Speed depends on what you pay for. Wise and Revolut frequently deliver to Chinese bank accounts within 1-2 business days when funded by SEPA Instant or debit card. Remitly's Express tier can land funds in minutes for an extra fee, while its Economy option takes 3-5 working days at a lower cost. For urgent supplier payments, pay the premium. For monthly family support, the economy tier is the smart choice — same destination, lower price.
Most digital providers deliver directly into Chinese bank accounts, and the two largest receiving banks in China are ICBC (Industrial & Commercial Bank of China) and China Construction Bank (CCB) — both are universally supported. Bank of China and Agricultural Bank of China are also reliable options.

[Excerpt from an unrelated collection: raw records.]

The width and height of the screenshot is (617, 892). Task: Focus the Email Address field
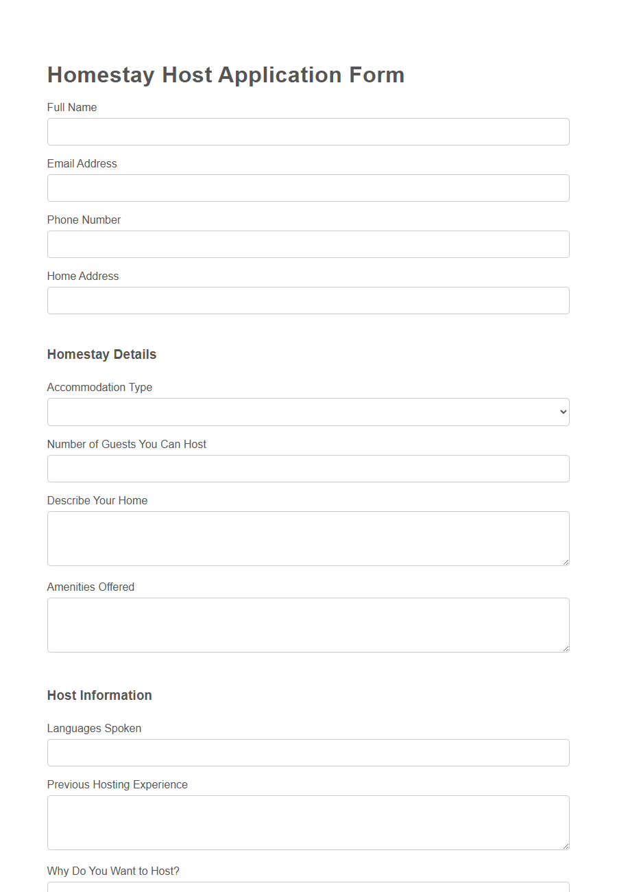click(308, 188)
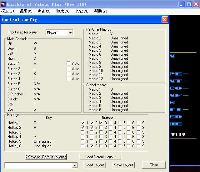The image size is (200, 172).
Task: Enable Auto for Button 1
Action: (68, 63)
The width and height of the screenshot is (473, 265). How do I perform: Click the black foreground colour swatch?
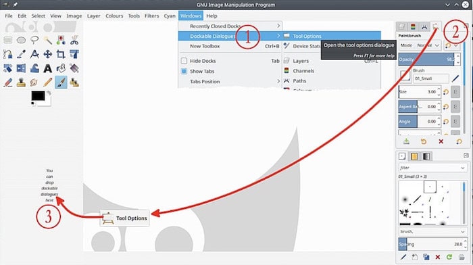(x=38, y=96)
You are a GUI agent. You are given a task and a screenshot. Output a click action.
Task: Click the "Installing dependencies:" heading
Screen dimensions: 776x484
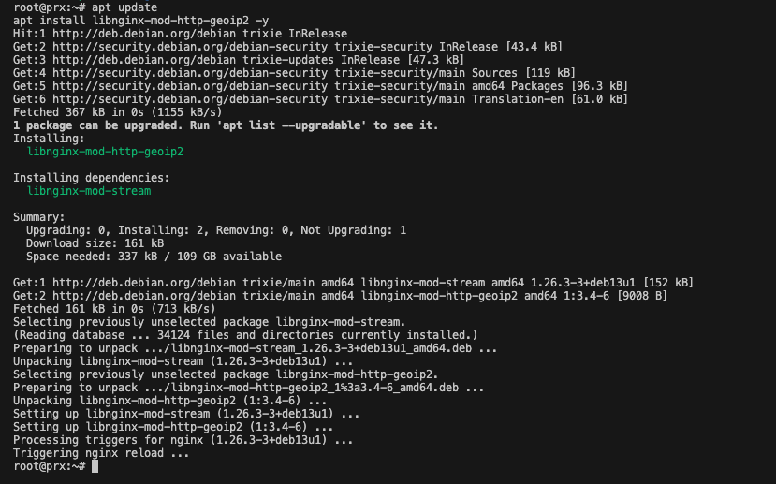click(x=91, y=178)
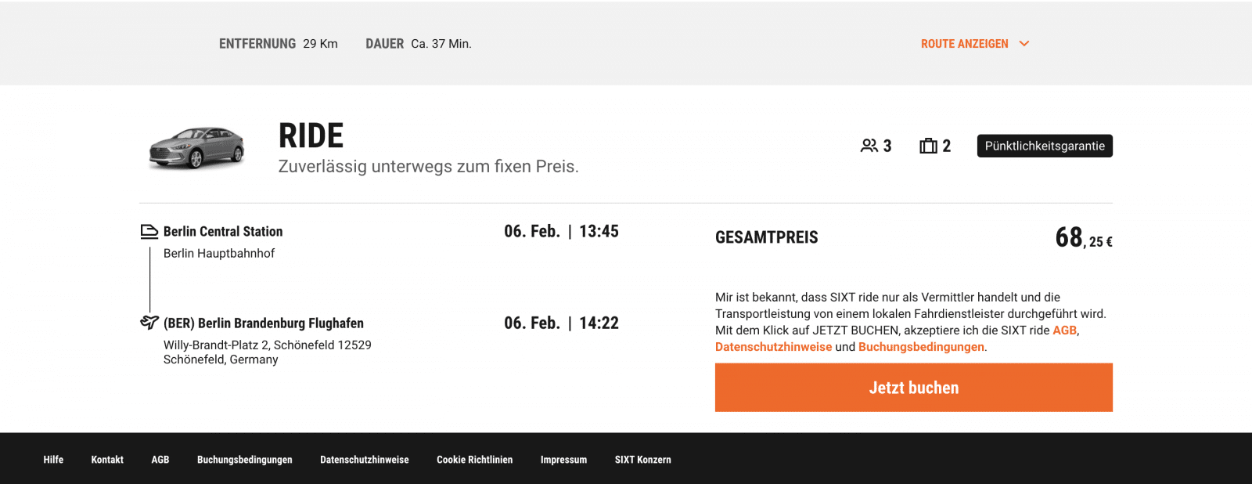Open Hilfe from the footer
Viewport: 1252px width, 484px height.
pyautogui.click(x=53, y=460)
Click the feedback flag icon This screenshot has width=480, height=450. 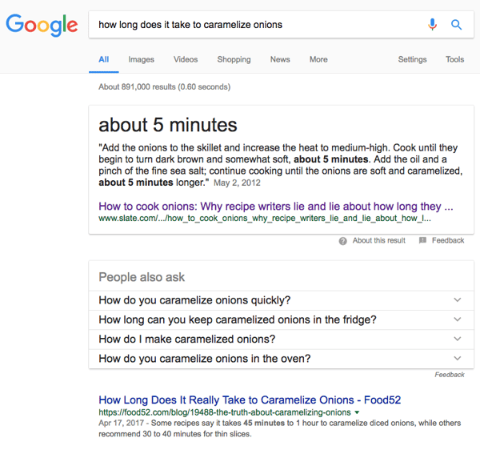[x=422, y=240]
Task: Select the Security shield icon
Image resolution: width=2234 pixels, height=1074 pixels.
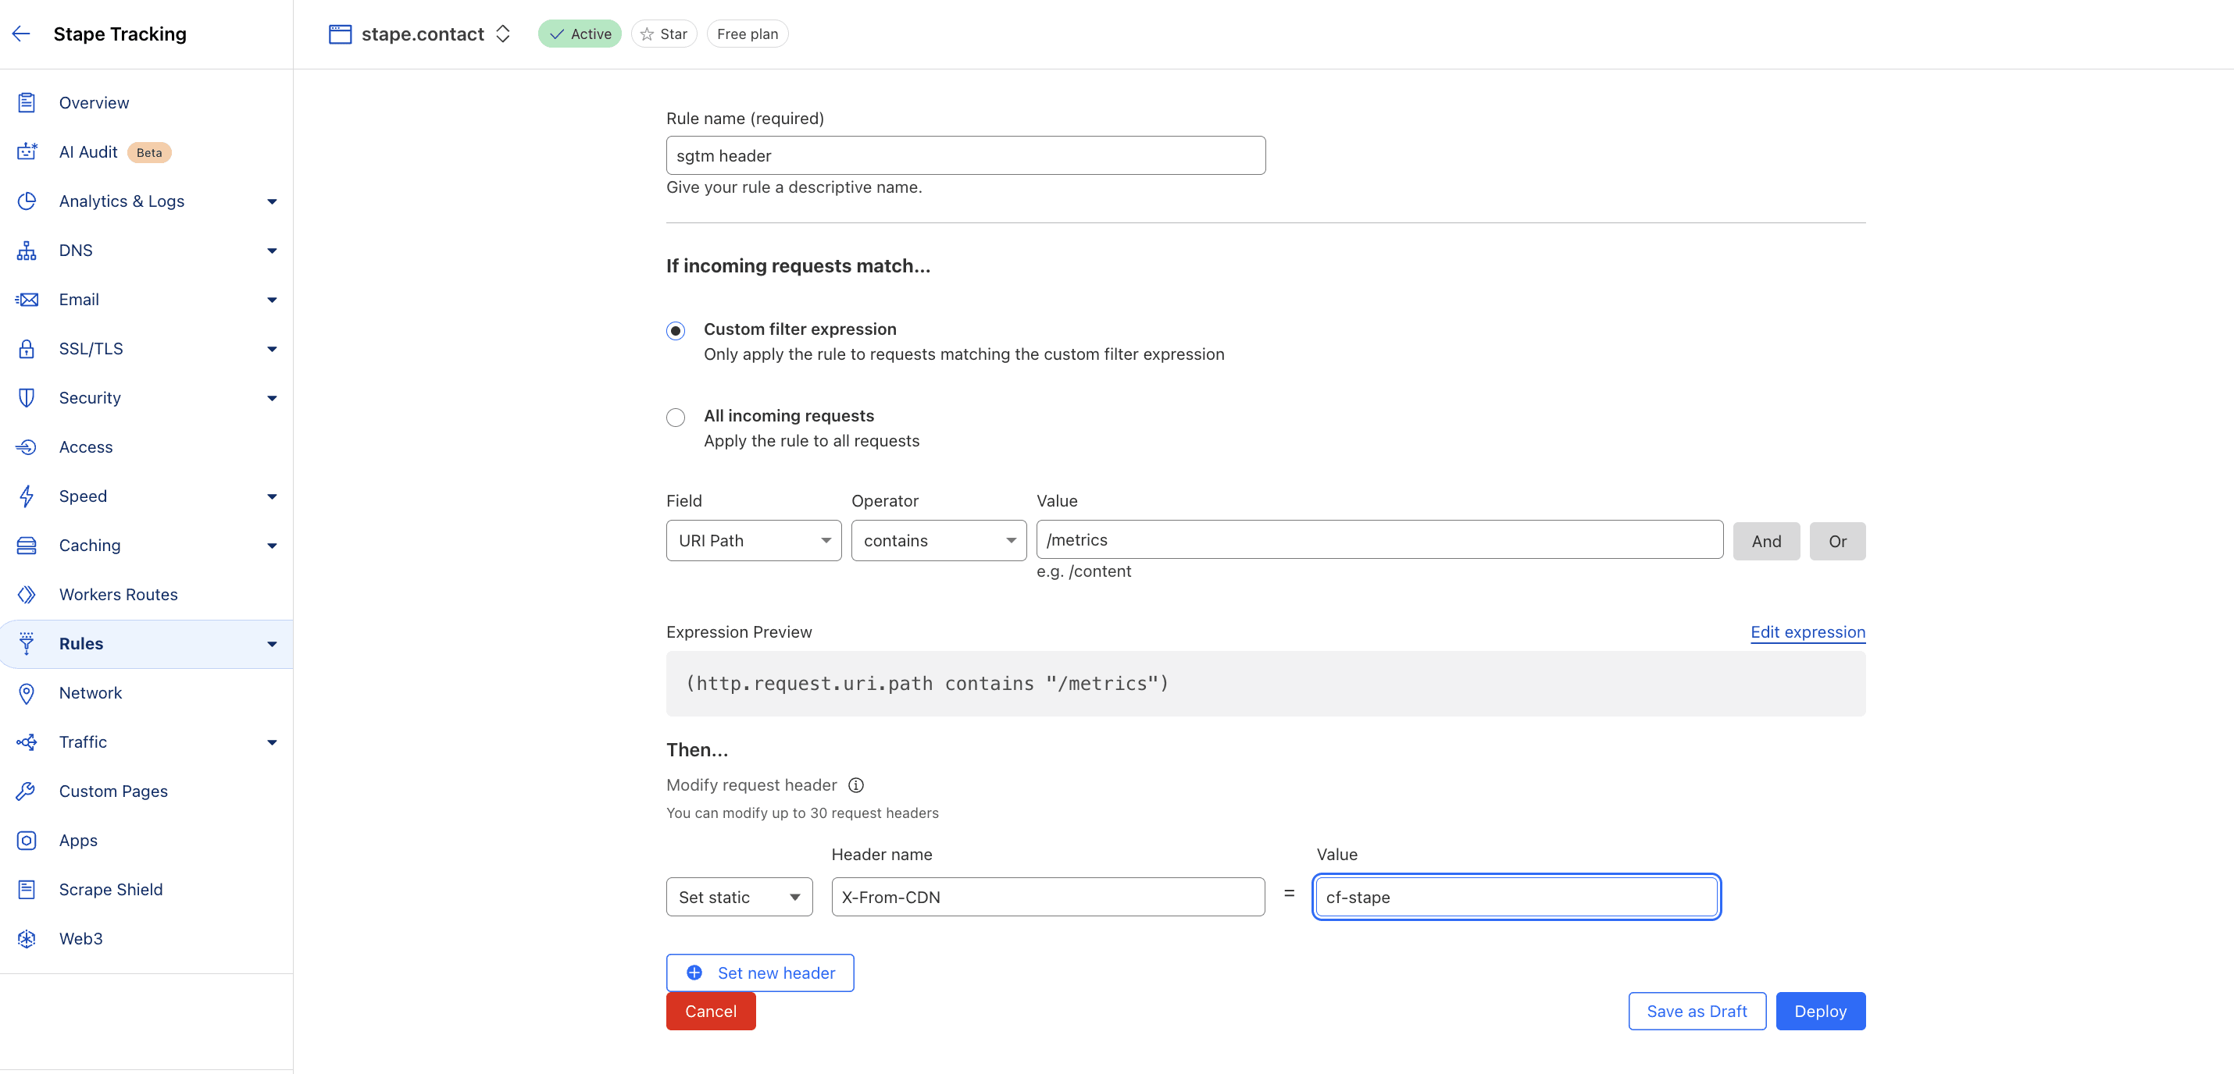Action: point(26,397)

Once funds arrive, recipients can move them instantly into the local payment ecosystem: China restricts inbound remittances above $50,000/year per individual, and UnionPay and WeChat Pay are dominant for domestic disbursement once funds arrive. That means a grandmother in Hangzhou can have euros from Milan landed in her ICBC account in the morning and spent via WeChat Pay at the market by lunchtime.
Standard banking regulations apply for sending from Italy to China. Transfers above €15,000 from a single sender trigger anti-money-laundering reporting under EU rules, so be ready to provide proof of source — payslips, invoices, or a sale contract. On the Chinese side, the recipient may need to declare the purpose of inbound funds at their bank, especially for amounts approaching the $50,000 annual cap. Keep documentation tidy and transfers will clear without friction.
The EUR/CNY pair is most liquid during overlapping European and Asian market hours — roughly 8:00-11:00 CET. Avoid weekends, when most providers add a markup of 0.5-1% to cover rate risk. Set a rate alert on Wise or Revolut to catch favorable swings, and for transfers above €5,000 consider splitting into two tranches across different days to average out volatility. For recurring family support, automate a monthly transfer on the same date — consistency beats market-timing every time.